Et en vérité, Faust n’est-il pas l’unique personnage du poème de Gœthe ? Méphistophélès et Marguerite sont-ils des créatures autonomes, ou seulement ses idées et ses sentimens extériorisés, réagissant sur lui ? Le drame est-il autre chose qu’une personnification de ces mouvemens qui ballottent le cœur de l’homme, entre l’ardeur et le dégoût de vivre ? Et si la musique seule exécute simultanément l’analyse et la synthèse de notre nature, ce sera son rôle de donner une réalité harmonieuse à tant de latentes complexités.

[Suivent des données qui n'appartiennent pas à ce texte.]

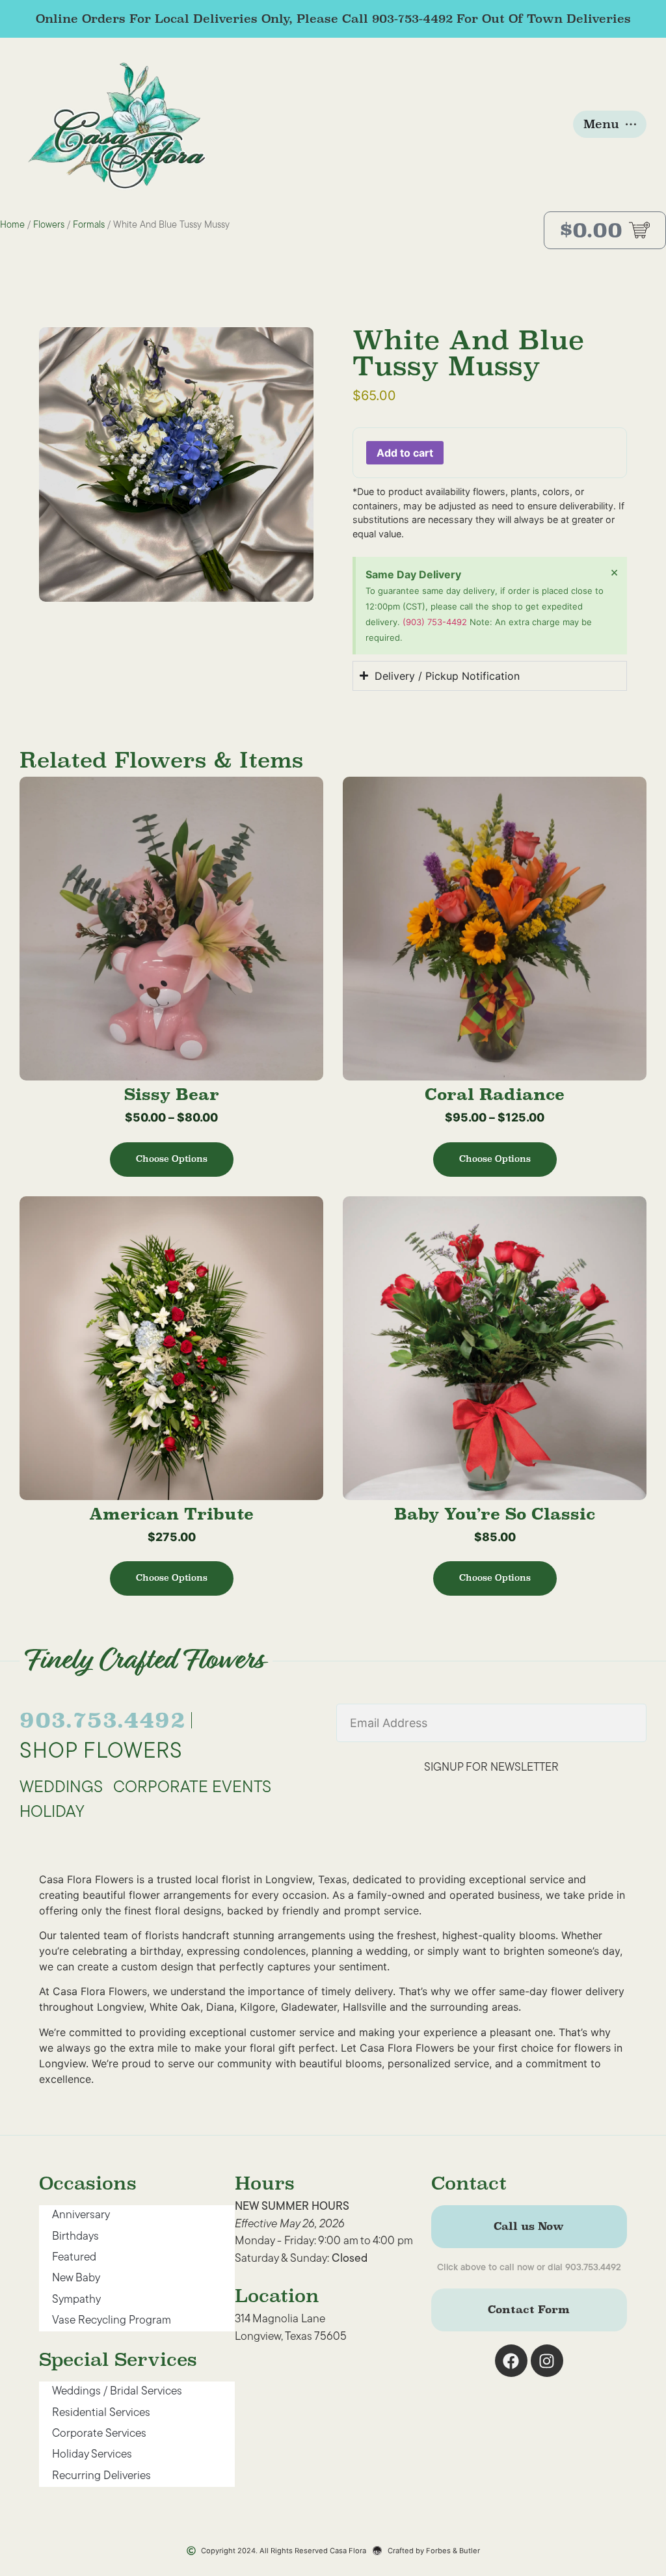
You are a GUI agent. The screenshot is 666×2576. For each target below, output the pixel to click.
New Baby (76, 2278)
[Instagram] (547, 2360)
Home (12, 225)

Schumann, instinctif et sensible, ne nous donne que la synthèse. Le regard impuissant à bien mesurer de vastes proportions, il a l’intuition cependant de la nécessité d’une forme personnelle. Son Faust se divise en trois livres : le livre humain, le livre philosophique et le livre mystique. Le premier est assurément trop bref : trois fragmens de l’histoire de Gretchen, sans développement, que rien ne prépare ni ne relie. Pour l’ouverture, Schumann avait hésité jusqu’à ses dernières années, « la tâche lui paraissant trop difficile. » Le morceau est noble de pensée, mais il bégaie cette pensée et piétine, sur un rythme ambigu, comme dans une atmosphère ouatée de toiles d’araignées, où luisent sourdement des cuivres poudreux et des cristaux obscurs. Schumann a mieux exprimé la rêverie frénétique d’un Faust dérivé, le triste Manfred, et son déséquilibre, hélas !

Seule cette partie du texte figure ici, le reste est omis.